Local News
Letters To The Editor
Published: February 16, 2012
Stand Firm Now On Religious Rights
To the Editor:
As we assess the impact of the recent HHS ruling concerning mandatory reproductive and anti-reproductive services, let us not forget our history with such rulings in the past.
Thirty years ago the government decreed that if a hospital delivered babies, it also had to be prepared to end their lives before they were allowed to be born. All Catholic hospitals were forced to drop obstetrics as a result. Using the same bureaucratic “logic” now, if they provide gynecological services will they not eventually have to provide “gender-reassignment” procedures as well? If they provide services which artificially sustain life, might they not be required to provide services that artificially end life?
Before these demands were based on receiving federal funding. Now they are based on simply being in business.
We didn’t draw the line on obstetrics and gave up providing a service that is precious to us. (And, by the way, no matter which party has held the White House or a majority in Congress has made any real effort to overturn this policy.) Are we prepared to use every means available to us now, including going into the streets if necessary, to defy and eliminate this or any unjust and unwarranted attack on our religious and civil rights? If not now, then when? And, when will it be too late?
Msgr. Terry W. Young
McDonough
Definition Tries To Make Catholic Facilities Secular
To the Editor:
Thank you, Archbishop Gregory for speaking out against the injustice by the Obama administration and Health and Human Services to require that Catholic institutions provide employee health insurance coverage for contraceptives and sterilization.
There has been a state-by-state effort to force Catholic hospitals to provide services contrary to Catholic teaching because legal cases tried in the courts have decided to use the language of the American Civil Liberties Union to define “religious employers” as having each of these characteristics: the inculcation of religious values is the purpose of the entity; the entity primarily employs persons who share the religious values of the entity; and the entity serves primarily persons who share the religious tenets of the entity.
This then excludes Catholic hospitals, dioceses and other Catholic charitable organizations from this exemption because they hire non-Catholics and treat or work with non-Catholics.
Therefore, these legislative mandates treat them as secular institutions, causing them to provide services opposed to Catholic teaching. The next step will be to include abortion and euthanasia and to force Catholic doctors to violate their consciences, also. Our religious liberties are being taken away as a new set of “reproductive rights” is created that, in fact, hurts women, children and marriage.
Kathleen M. Raviele, M.D.
Tucker
Church Needs To Use Spiritual Weapons
To the Editor:
This Sunday, Jan. 29, all parishes in the Archdiocese of Atlanta heard the letter written by our Archbishop, Wilton D. Gregory, in response to last week’s HHS decision regarding health care providers. Our archbishop brought to our immediate attention that the consequences of the HHS decision are immoral by forcing contraceptive and abortive practices upon all U.S. residents, despite moral and religious objections. This is a violation of the U.S. Constitution, as well as a violation of natural law and the laws of God, upon which this country was founded.

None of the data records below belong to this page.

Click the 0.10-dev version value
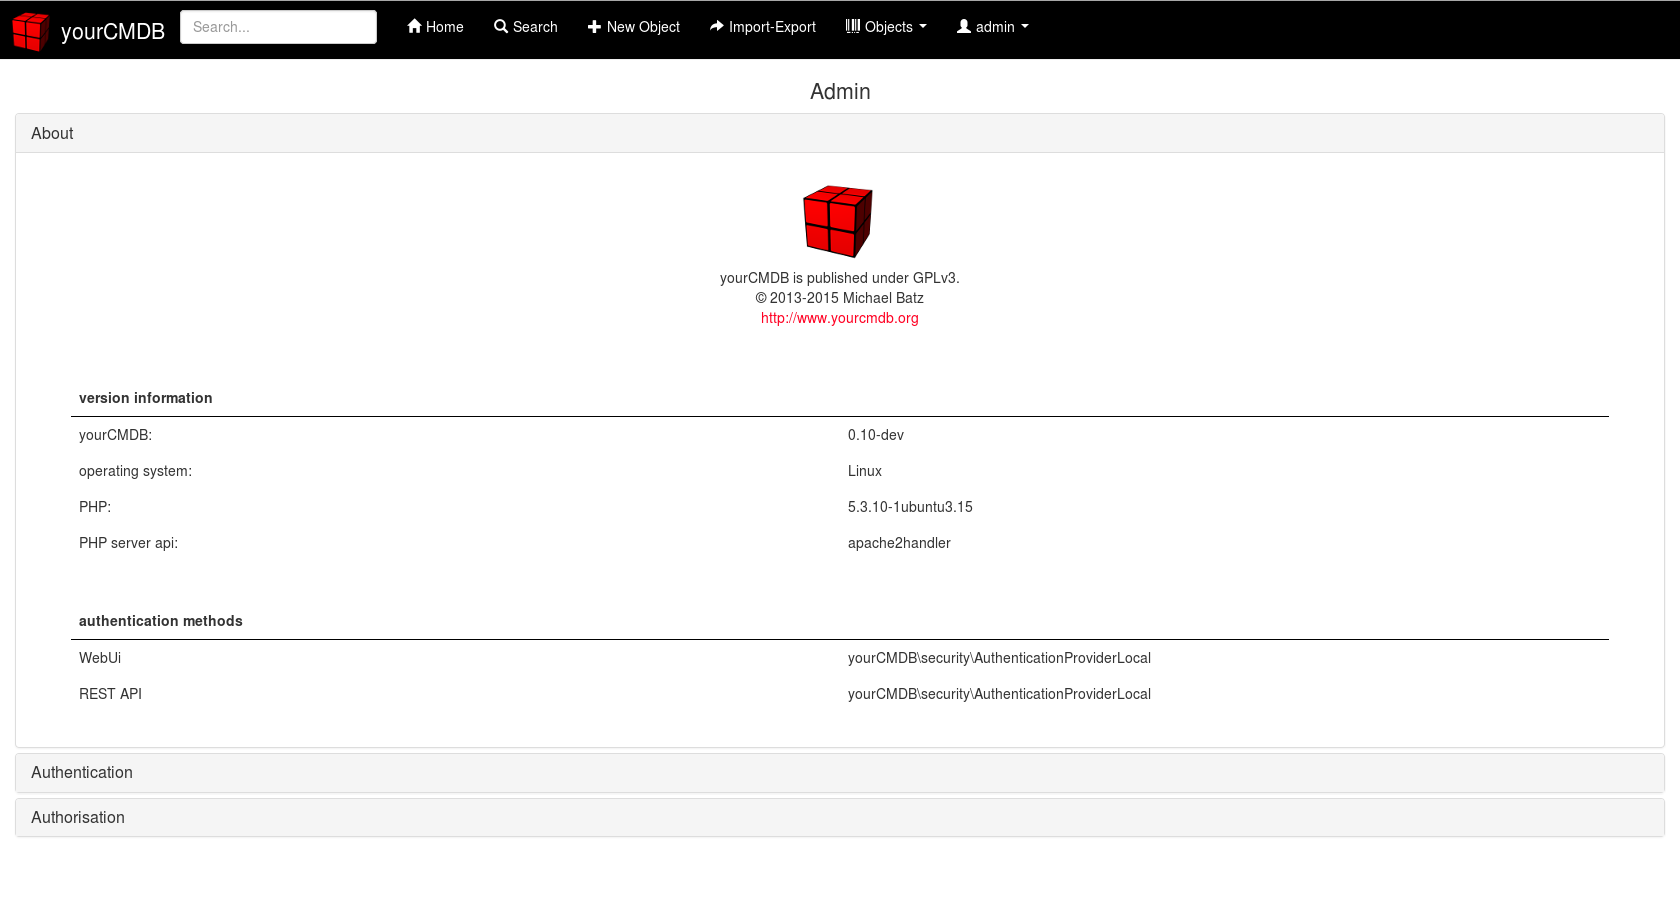 [875, 435]
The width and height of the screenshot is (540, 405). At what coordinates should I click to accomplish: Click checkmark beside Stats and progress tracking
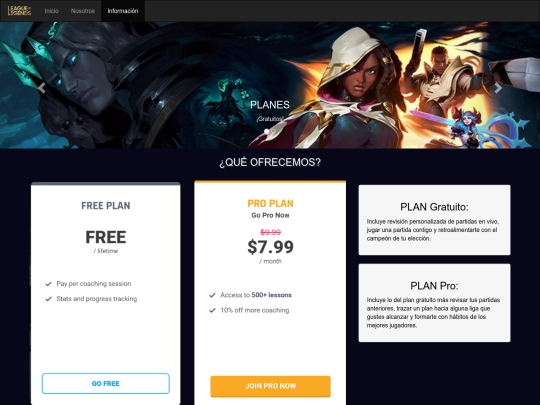(48, 299)
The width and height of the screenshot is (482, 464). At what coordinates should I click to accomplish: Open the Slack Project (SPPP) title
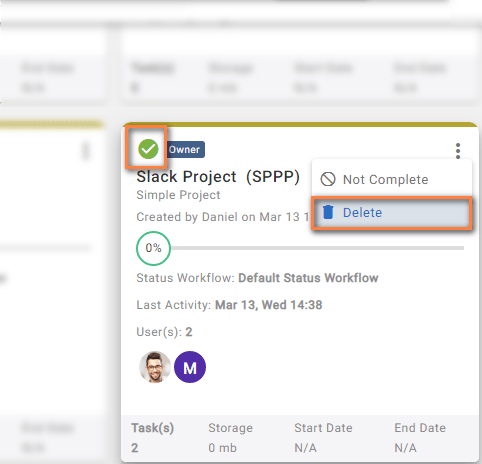click(x=218, y=177)
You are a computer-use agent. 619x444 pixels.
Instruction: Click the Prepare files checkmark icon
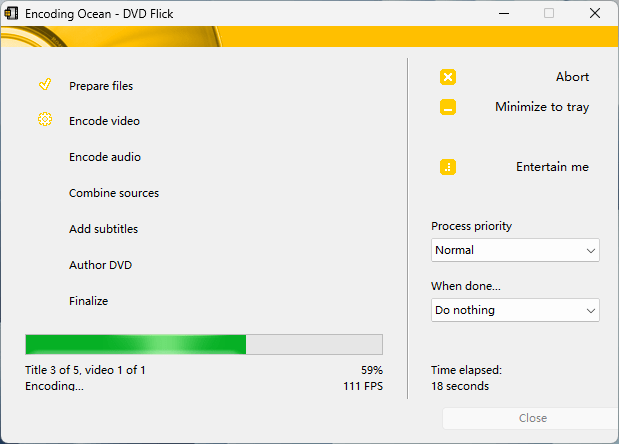[45, 85]
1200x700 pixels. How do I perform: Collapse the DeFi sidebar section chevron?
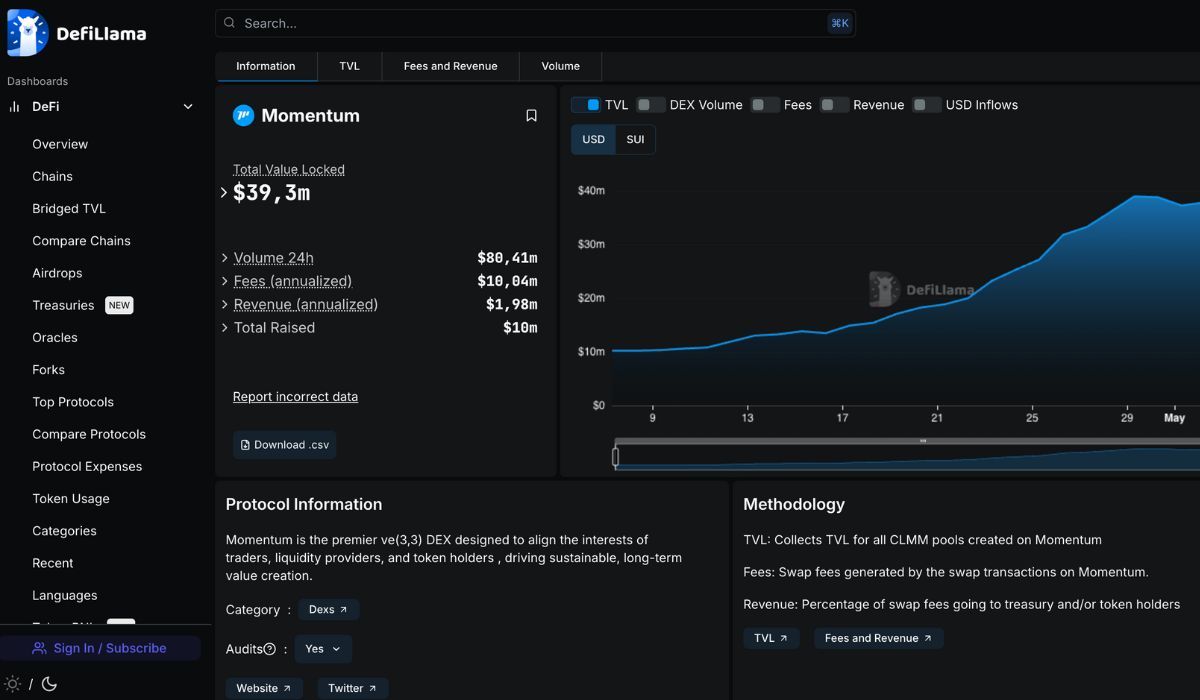(x=188, y=106)
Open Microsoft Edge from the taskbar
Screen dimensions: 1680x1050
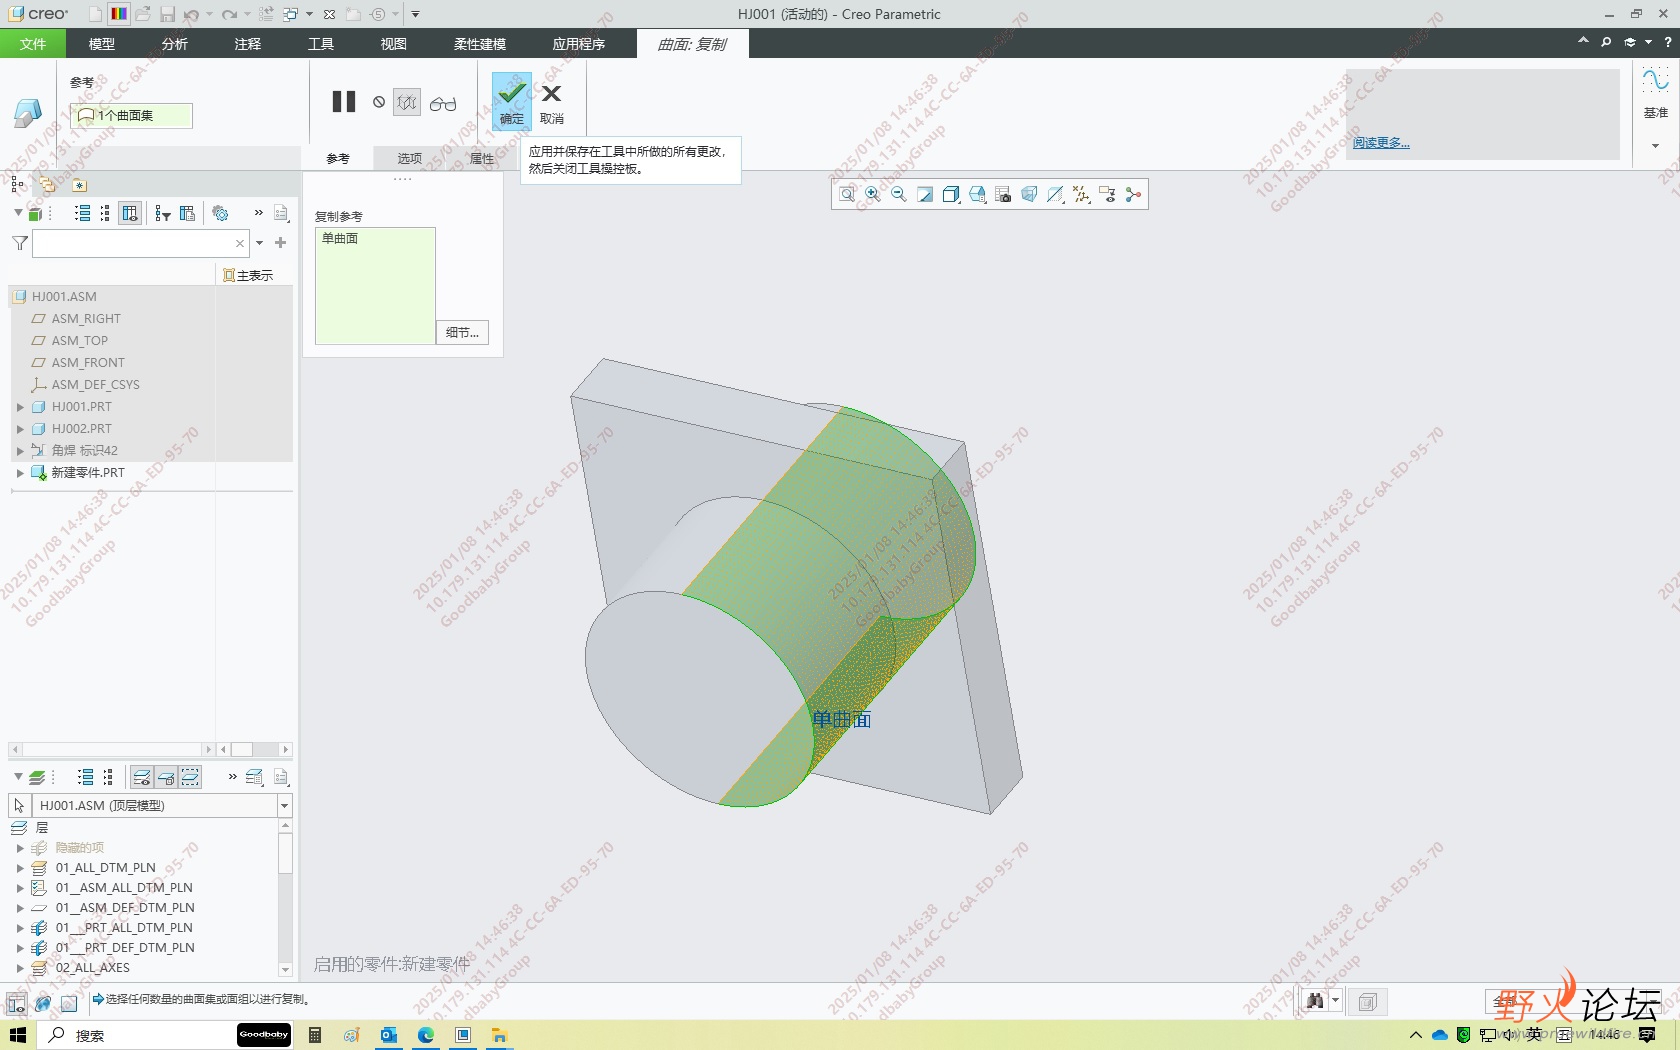(426, 1035)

I wish to mention three sources giving us spiritual weapons to engage in this spiritual battle. …
The Blessed Virgin Mary has repeatedly appeared from heaven, exhorting her children to pray the rosary and fast, because as Jesus tells us, “some (spirits) are cast out only by prayer and fasting.” Now some of our bishops are calling us to repentance and to fast. … Pope Leo Xlll, at the turn of the 18th century, collapsed when given a vision of the future. He then immediately composed the deliverance prayer, which includes the familiar prayer to St. Michael the Archangel. The St. Michael prayer was part of the “Leonine Prayers,” which were said always at the conclusion of the Holy Sacrifice of the Mass. The other prayers include three Hail Marys, the Hail Holy Queen, and three “O Sacred Heart of Jesus, have mercy on us.” …
Instead of trying to take matters into our own hands, we must turn completely to our God, his holy angels, to the Communion of Saints and to our Blessed Lady.
Let us begin with increased knowledge of our Lady and her rosary and comply with requests for the daily prayer of the rosary, the entire rosary, and for the prayer of the family rosary. Let us also offer the prayer to St. Michael, champion over demons, for the protection of our souls. … Let us pray for our bishops and priests, that they may lead us courageously in the fight for life, especially by their joyous conformity as Alter Christus at the Holy Sacrifice of the Mass and in the administration of the sacraments of Holy Mother Church.